**Requirements**
a) Using the text on interval arithmetic and array languages, decide whether each statement agrees with it. Answer yes or no for each, and quote the exact words that settle it. (i) The general algorithm is limited to finite domains. (ii) Dividing by an interval that contains zero gives the interval (-∞,+∞). (iii) Array languages were born in the form of APL in the 1980s.
b) Copy word for word the part of the text on interval arithmetic and array languages from "Intervals and optimization" to "with theorem proving.".
c) According to the text on interval arithmetic and array languages, which array languages came out of APL in the 1980s?

**Text to read**
However, it is the only general algorithm I know of for continuous constraint satisfaction problems, not being limited to finite domains or to constraints of a particular form, such as linear systems or polynomials. (It only requires that the constraints be computable, which turns out to imply a particular kind of continuity.)

It’s not completely trivial to get right, because strictly speaking, in the form I’ve described, it only guarantees that it wasn’t able to prove that no points in the selected region satisfy the constraints, not that any of them do. For example, a simple implicit function grapher I wrote using interval arithmetic suggests that there may be zeroes anywhere the implicit function has a singularity, because the result of dividing by an interval containing zero is the interval (-∞,+∞), which contains 0. But small regions around such a singularity will typically not contain any zeroes or even numbers close to zero.

There are lots of tweaks you can apply to this algorithm, and as with other kinds of recursive search algorithms, even fairly minor improvements can have enormous effects on efficiency, since they exponentially reduce the number of nodes searched. Some of the things I’ve been thinking about are priority queues of regions by size, a tighter interval representation that approximates results by =a linear function of input variables over a given input interval, three-way partitioning, and choosing partition locations to be closer to the part of the region most likely to be feasible.

Intervals and optimization

By the same token, you can use interval arithmetic to solve mathematical optimization problems by recursive subdivision.

Intervals and logic

I don’t know how interval arithmetic combines with theorem proving.

Array computation

Array languages are not merely languages which support arrays, as almost every programming language does. They are languages in which arrays are first-class values that support aggregate arithmetic and computational operations. They were born in the form of APL in 1957–1962, but in the 1980s spawned S, IDL, and MATLAB, and since then have spawned the languages R, J, K, A+, and Lush, and the Python library Numpy, the Perl library PDL, and most recently the neural-network-focused libraries TensorFlow and Theano.

Typically the arrays are of arbitrary dimensionality, and sometimes they may be called “tensors” or something else.

Fitting a program into the array-programming style requires a different kind of thinking than the mainstream record-oriented or object-oriented style which evolved, as far as I can tell, from 1950s business data processing on machines with a few kilobytes of RAM and tape drives. I find it very awkward.

**Word and element location records**

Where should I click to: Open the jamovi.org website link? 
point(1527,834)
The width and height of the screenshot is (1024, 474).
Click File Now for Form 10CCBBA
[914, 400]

**Solution set**
a)
(i) No: "not being limited to finite domains or to constraints of a particular form"
(ii) Yes: "the result of dividing by an interval containing zero is the interval (-∞,+∞)"
(iii) No: "They were born in the form of APL in 1957–1962"

b)
Intervals and optimization

By the same token, you can use interval arithmetic to solve mathematical optimization problems by recursive subdivision.

Intervals and logic

I don’t know how interval arithmetic combines with theorem proving.

c) S, IDL, and MATLAB.